WikiEdge:ArXiv速遞/2025-02-25
摘要
- 原文標題:Is OpenAlex Suitable for Research Quality Evaluation and Which Citation Indicator is Best?
- 中文標題:OpenAlex 是否適合研究質量評估?哪種引用指標最佳?
- 發布日期:2025-02-25 18:21:30+00:00
- 作者:Mike Thelwall, Xiaorui Jiang
- 分類:cs.DL
- 原文連結:http://arxiv.org/abs/2502.18427v1
原文摘要:This article compares (1) citation analysis with OpenAlex and Scopus, testing their citation counts, document type/coverage and subject classifications and (2) three citation-based indicators: raw counts, (field and year) Normalised Citation Scores (NCS) and Normalised Log-transformed Citation Scores (NLCS). Methods (1&2): The indicators calculated from 28.6 million articles were compared through 8,704 correlations on two gold standards for 97,816 UK Research Excellence Framework (REF) 2021 articles. The primary gold standard is ChatGPT scores, and the secondary is the average REF2021 expert review score for the department submitting the article. Results: (1) OpenAlex provides better citation counts than Scopus and its inclusive document classification/scope does not seem to cause substantial field normalisation problems. The broadest OpenAlex classification scheme provides the best indicators. (2) Counterintuitively, raw citation counts are at least as good as nearly all field normalised indicators, and better for single years, and NCS is better than NLCS. (1&2) There are substantial field differences. Thus, (1) OpenAlex is suitable for citation analysis in most fields and (2) the major citation-based indicators seem to work counterintuitively compared to quality judgements. Field normalisation seems ineffective because more cited fields tend to produce higher quality work, affecting interdisciplinary research or within-field topic differences. 中文摘要:本文比較了(1)使用OpenAlex和Scopus進行引文分析,測試它們的引用計數、文檔類型/覆蓋範圍和學科分類,以及(2)三種基於引文的指標:原始計數、(領域和年份)標準化引文得分(NCS)和標準化對數轉換引文得分(NLCS)。
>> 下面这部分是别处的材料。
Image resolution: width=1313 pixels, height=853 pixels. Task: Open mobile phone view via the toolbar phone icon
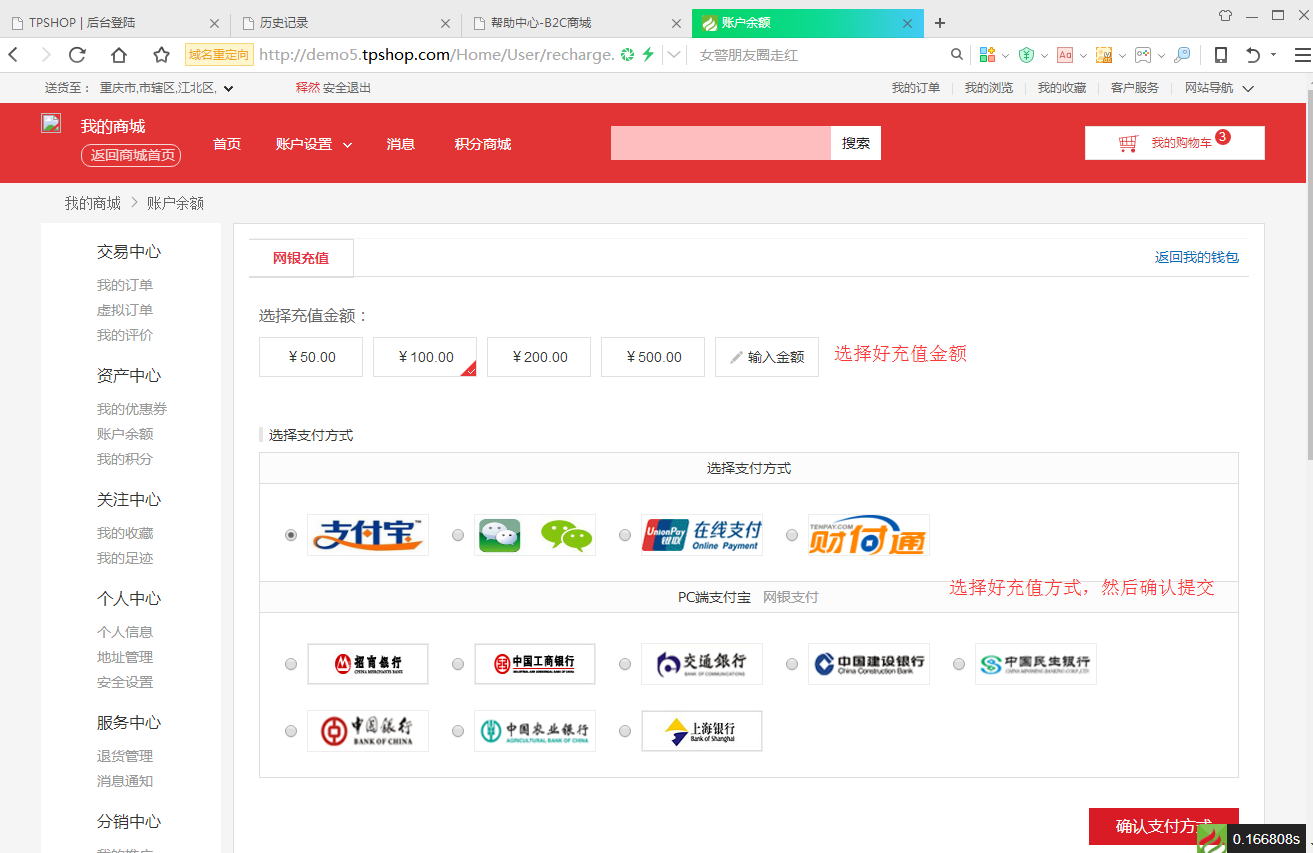point(1221,55)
方法(1&2):通過對28.6百萬篇文章的指標計算,並在兩個黃金標準上進行了8,704次相關性比較,這些標準涉及97,816篇英國研究卓越框架(REF)2021的文章。主要黃金標準是ChatGPT評分,次要標準是提交文章的部門的平均REF2021專家評審得分。結果:(1)OpenAlex提供的引用計數優於Scopus,其包容性文檔分類/範圍似乎不會導致顯著的領域標準化問題。最廣泛的OpenAlex分類方案提供了最佳指標。(2)與直覺相反,原始引用計數至少與幾乎所有領域標準化指標一樣好,並且在單一年份中表現更好,而NCS優於NLCS。(1&2)存在顯著的領域差異。因此,(1)OpenAlex適用於大多數領域的引文分析,(2)主要的基於引文的指標似乎與質量判斷相反。領域標準化似乎無效,因為引用較多的領域往往產生更高質量的工作,影響跨學科研究或領域內主題差異。